→ **YOUR TASK**:
Where in the material does the word "will" appear? Copy each line that has it.

══════════

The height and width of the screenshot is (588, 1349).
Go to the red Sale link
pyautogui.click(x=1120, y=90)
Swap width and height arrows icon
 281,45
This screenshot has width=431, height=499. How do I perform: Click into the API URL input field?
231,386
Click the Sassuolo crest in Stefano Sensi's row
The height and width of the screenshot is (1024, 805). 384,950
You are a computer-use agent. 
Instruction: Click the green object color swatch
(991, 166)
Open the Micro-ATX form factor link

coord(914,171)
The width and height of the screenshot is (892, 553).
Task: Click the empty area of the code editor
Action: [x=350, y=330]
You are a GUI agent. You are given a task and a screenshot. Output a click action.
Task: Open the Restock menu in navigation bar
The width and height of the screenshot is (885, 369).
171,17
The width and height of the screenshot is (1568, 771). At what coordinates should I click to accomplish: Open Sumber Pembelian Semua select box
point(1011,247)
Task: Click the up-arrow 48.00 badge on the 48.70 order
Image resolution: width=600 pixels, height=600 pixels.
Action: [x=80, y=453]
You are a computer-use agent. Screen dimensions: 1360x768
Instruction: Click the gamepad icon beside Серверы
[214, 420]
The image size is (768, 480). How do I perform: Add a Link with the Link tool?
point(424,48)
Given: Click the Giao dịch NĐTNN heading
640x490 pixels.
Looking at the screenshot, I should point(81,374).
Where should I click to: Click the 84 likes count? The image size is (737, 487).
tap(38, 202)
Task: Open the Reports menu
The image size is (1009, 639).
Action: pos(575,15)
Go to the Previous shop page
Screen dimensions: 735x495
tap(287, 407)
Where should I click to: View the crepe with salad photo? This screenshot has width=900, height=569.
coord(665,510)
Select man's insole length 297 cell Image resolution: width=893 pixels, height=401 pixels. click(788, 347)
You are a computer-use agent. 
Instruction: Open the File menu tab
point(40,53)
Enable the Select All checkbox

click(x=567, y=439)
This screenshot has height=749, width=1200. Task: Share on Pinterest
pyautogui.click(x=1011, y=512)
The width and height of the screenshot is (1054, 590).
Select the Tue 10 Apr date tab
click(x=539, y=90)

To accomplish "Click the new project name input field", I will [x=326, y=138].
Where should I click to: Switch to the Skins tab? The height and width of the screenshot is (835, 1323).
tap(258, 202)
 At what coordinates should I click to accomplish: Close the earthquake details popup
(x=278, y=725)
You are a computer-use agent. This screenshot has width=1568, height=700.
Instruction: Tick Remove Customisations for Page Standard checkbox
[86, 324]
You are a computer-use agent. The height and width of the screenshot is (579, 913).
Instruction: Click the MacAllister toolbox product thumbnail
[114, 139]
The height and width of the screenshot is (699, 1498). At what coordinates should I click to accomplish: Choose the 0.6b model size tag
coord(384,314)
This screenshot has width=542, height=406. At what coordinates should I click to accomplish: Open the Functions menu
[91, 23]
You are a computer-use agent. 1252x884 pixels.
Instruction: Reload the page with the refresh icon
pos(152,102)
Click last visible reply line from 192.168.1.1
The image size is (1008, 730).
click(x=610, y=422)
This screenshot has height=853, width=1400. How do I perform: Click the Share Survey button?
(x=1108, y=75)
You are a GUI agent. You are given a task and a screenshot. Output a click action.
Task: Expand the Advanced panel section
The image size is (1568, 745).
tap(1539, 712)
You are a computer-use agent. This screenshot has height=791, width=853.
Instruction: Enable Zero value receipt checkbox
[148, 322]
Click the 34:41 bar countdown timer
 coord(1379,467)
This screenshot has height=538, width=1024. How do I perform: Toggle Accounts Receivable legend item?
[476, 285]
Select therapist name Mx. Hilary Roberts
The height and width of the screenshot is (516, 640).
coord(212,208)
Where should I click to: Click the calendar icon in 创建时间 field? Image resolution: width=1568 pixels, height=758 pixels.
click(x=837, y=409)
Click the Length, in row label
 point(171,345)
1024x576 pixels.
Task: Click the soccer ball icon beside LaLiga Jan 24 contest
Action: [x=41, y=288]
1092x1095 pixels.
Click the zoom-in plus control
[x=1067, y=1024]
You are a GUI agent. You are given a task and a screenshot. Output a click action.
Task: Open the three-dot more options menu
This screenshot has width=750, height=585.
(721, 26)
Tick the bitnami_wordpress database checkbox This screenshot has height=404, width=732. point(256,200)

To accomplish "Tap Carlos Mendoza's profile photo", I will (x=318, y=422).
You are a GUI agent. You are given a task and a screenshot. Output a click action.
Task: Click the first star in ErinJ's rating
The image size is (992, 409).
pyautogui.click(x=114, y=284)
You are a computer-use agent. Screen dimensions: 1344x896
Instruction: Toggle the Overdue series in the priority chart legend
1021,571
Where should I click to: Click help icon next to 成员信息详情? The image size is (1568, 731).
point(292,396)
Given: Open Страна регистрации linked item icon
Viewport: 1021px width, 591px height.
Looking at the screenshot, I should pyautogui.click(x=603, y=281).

══════════

→ **EXPECTED OUTPUT**:
To accomplish "Click the new project name input field", I will [x=326, y=138].
To accomplish "Tap Carlos Mendoza's profile photo", I will (x=318, y=422).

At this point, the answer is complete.